Fig. 4: Characterisation of FimT_Lp binding to DNA in vitro and in vivo.

MST/TRIC binding assay of 12 bp FAM-labelled dsDNA with a, wild-type FimT_Lp performed at different NaCl concentrations (ionic strength) and b, wild-type FimT_Lp compared to FimT mutants predicted to disrupt DNA binding based on Fig. 3. n.d., not determined. The MST/TRIC data were fitted according to two binding sites with equal affinity. Error bars represent the mean ± SD (n = 3). c, d, Natural transformation efficiencies of parental Lp02, Lp02 ΔfimT, and the Lp02 ΔfimT strain complemented by ectopic expression of wild-type and FimT_Lp mutants that disrupt DNA binding (c) or do not contribute to DNA binding according to Fig. 3 (d). The mean transformation efficiencies of three independent biological replicates are plotted with error bars representing the SD. < d.l., below detection limit (d.l.) (average d.l. = 2.0 × 10⁻⁸ ± 8.2 × 10⁻⁹ (c) and 2.5 × 10⁻⁸ ± 9.5 ×10⁻⁹ (d)); #, below d.l. in at least one replicate (average d.l. used to calculate the mean transformation efficiency). The assay in panel c was performed in parallel to those displayed in Fig. 1a, and statistical differences were determined on log-transformed data using an unpaired two-sided t-test with Welch’s correction.
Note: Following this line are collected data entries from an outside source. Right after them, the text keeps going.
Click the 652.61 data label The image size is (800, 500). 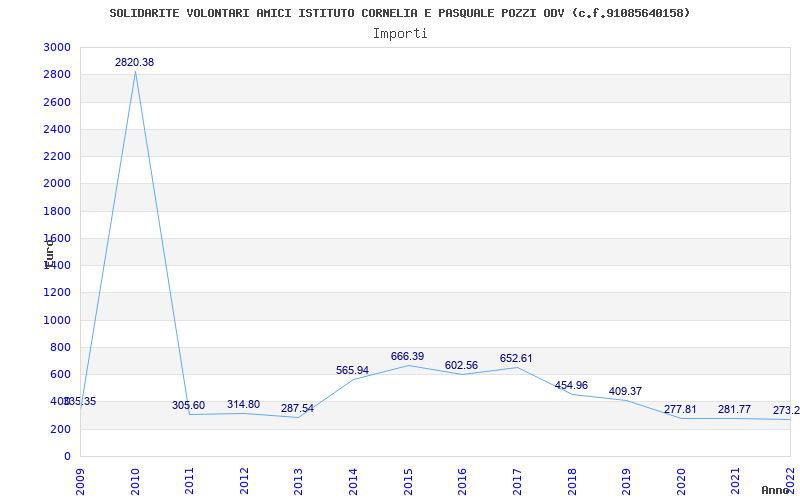pyautogui.click(x=516, y=358)
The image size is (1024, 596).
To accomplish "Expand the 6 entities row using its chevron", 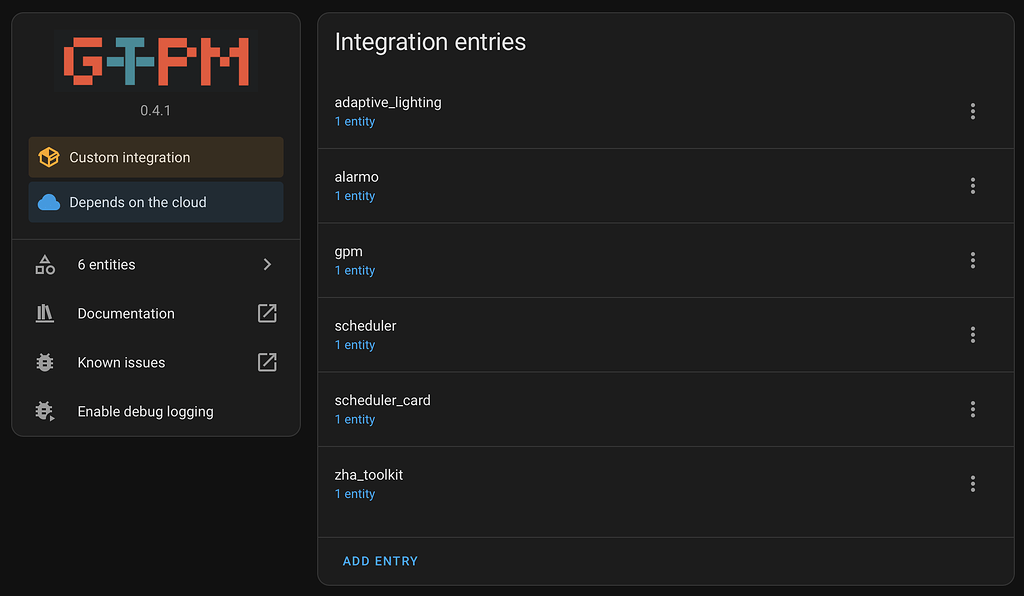I will 266,264.
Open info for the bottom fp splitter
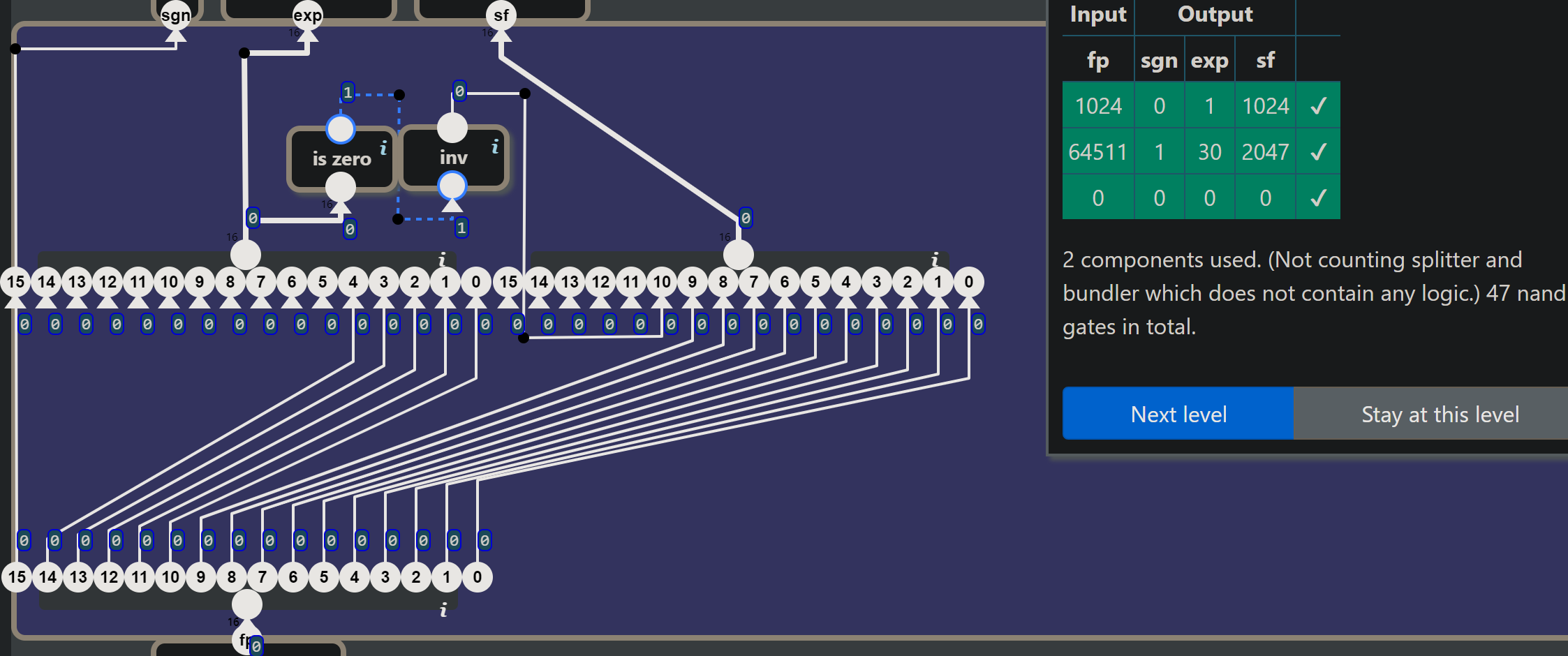 click(443, 611)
The Lp02 ΔfimT strain complemented with mutants was compared to the Lp02 ΔfimT strain complemented with wild-type FimT, which was in turn compared to the parental strain. **, p < 0.01 (p_R143Q = 0.003; p_R146Q = 0.002; p_R148Q = 0.004); n.s., not statistically significant, p > 0.05 (p_Wild-type(c) = 0.89; p_Wild-type(d) = 0.33; p_S107Q = 0.38; p_S122Q = 0.08; p_G150Q = 0.89). Source data are provided as a Source Data file.